Back in 2000, David Hare's play My Zinc Bed suggested that, in the moral vacuum left by the collapse of the old certainties, addiction (to drink, drugs, shopping) had replaced ideology. We were now driven by our compulsions rather than our convictions, it was argued, and one of its characters castigated Alcoholics Anonymous as a cult that substituted one form of dependency with another. I liked the piece better than some, while agreeing that it was slightly too systematic and that it didn't pull you into the nervous system of an addictive personality.

By contrast, Duncan Macmillan's new play – which is co-produced by the National Theatre and Headlong and billed as “a mesmeric trip into addiction, rehab and identity” – throws up a host of perceptions about the things that drive people to desperate self-medication and about what it is in the psychology of an addict that makes the road to recovery so fraught with difficulty. But it refuses to proffer any crisp, cultural diagnoses and it includes hallucinatory sequences where we see the world through the tormented subjective experience of its protagonist. Generous-spirited, with a strong streak of irreverent, darkly humane humour, the play – superbly directed by Jeremy Herrin – has a thoughtful, shifting ambivalence that suits a problem where the solutions can only ever be provisional and the amends inadequate.

Portrayed in a magnificently unsparing performance by Denise Gough, Emma is a thirtysomething actress whom we first see nightmarishly unravelling, through substance-abuse, as Nina in a production of The Seagull.

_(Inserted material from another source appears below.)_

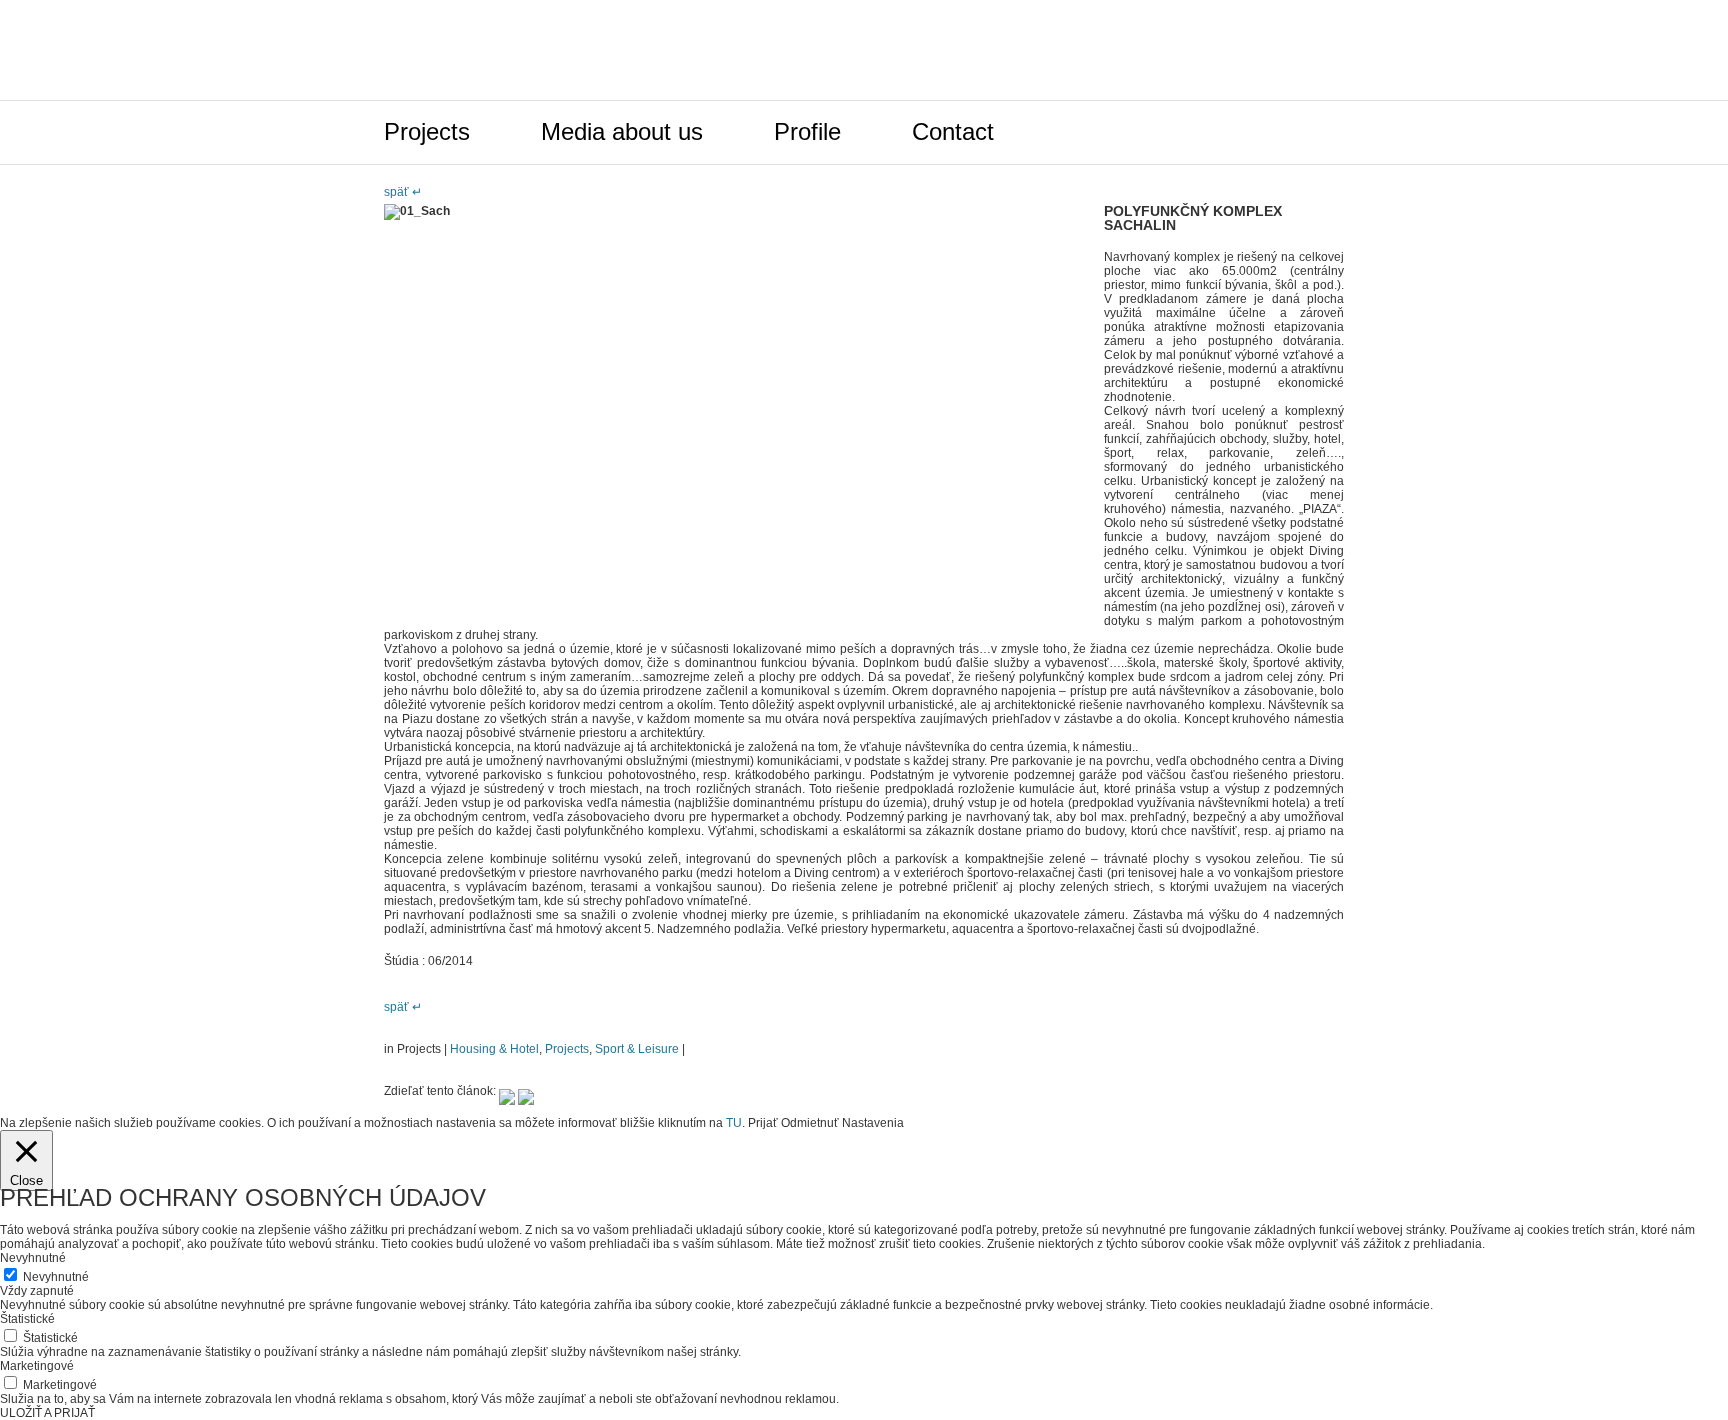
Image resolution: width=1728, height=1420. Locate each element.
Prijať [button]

As a result, she checks into a rehab centre (a gaping, clinically white-tiled mouth in Bunny Christie's striking traverse-stage design). Gough brilliantly captures both the jittery hell of cold turkey and the abrasive, Irish scorn with which Emma repudiates the 12-step spiritual side of the programme. “We're addicts because we have a toxic combination of low self-esteem and grandiosity,” opines Mark, the wisest fellow-patient in her therapy group beautifully played by Nathaniel Martello-White. “People are living in war zones and here we are thinking about ourselves,” jeers Emma who thinks that intoxication is “the only absolute truth in the universe”.

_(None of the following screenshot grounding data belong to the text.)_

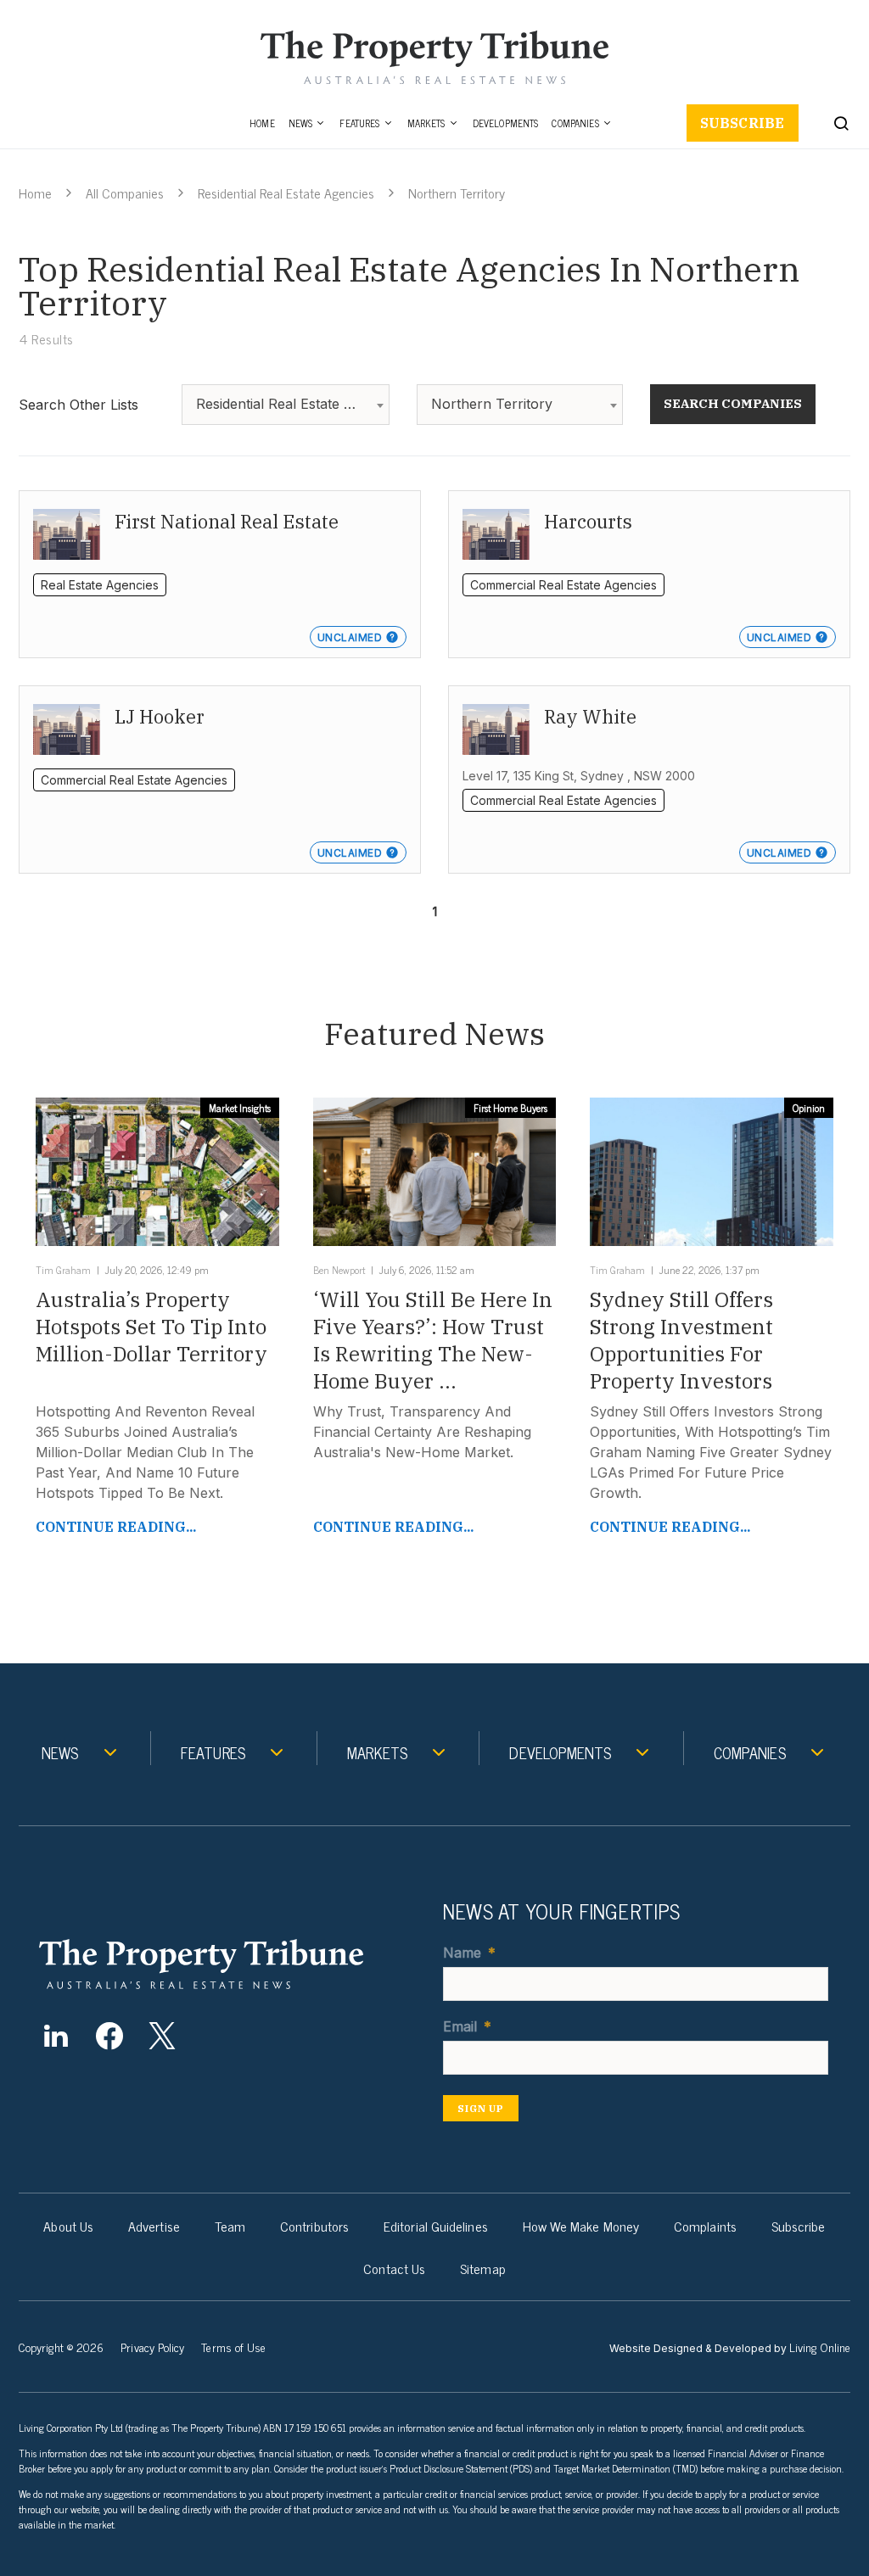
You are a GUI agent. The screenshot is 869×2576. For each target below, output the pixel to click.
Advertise (154, 2226)
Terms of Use (233, 2346)
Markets (426, 123)
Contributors (314, 2226)
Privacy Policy (152, 2346)
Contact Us (394, 2268)
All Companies (125, 193)
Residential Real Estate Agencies (286, 193)
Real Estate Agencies (100, 585)
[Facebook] (109, 2035)
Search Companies (733, 403)
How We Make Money (581, 2226)
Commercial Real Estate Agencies (563, 585)
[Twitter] (162, 2035)
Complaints (705, 2226)
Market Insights (240, 1107)
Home (262, 123)
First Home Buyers (510, 1107)
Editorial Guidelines (436, 2226)
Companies (575, 123)
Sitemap (483, 2268)
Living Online (819, 2346)
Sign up (480, 2108)
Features (359, 123)
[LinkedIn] (56, 2035)
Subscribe (742, 123)
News (301, 123)
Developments (506, 123)
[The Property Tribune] (226, 1964)
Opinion (809, 1107)
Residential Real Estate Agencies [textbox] (289, 403)
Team (230, 2226)
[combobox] (286, 404)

Occasionally, Emma's comments hit home, even if they are also the rationalisations of a woman on the run from her fear of having no real self. (Having been disappointed at the start that that the leading addict was an actress rather than an ordinary person, I was eventually persuaded that her profession serves to intensify metaphorically anxieties that we all feel about our identity.) And though we are rightly meant to be glad when Emma nervously relents, the play is far from po-faced about the clinic's “boredom and shame and f*****g orange squash” culture. There's a devastating penultimate scene with her parents that shows how the cosily supportive role-play version of this that she'd acted out with her rehab brethren had perhaps not fully prepared her for the stark stringencies of their love. Barbara Marten is gloriously persuasive in the roles of Doctor/Therapist/Mum while Denise Gough can expect to feature on all reputable short-lists for Best Actress of 2015.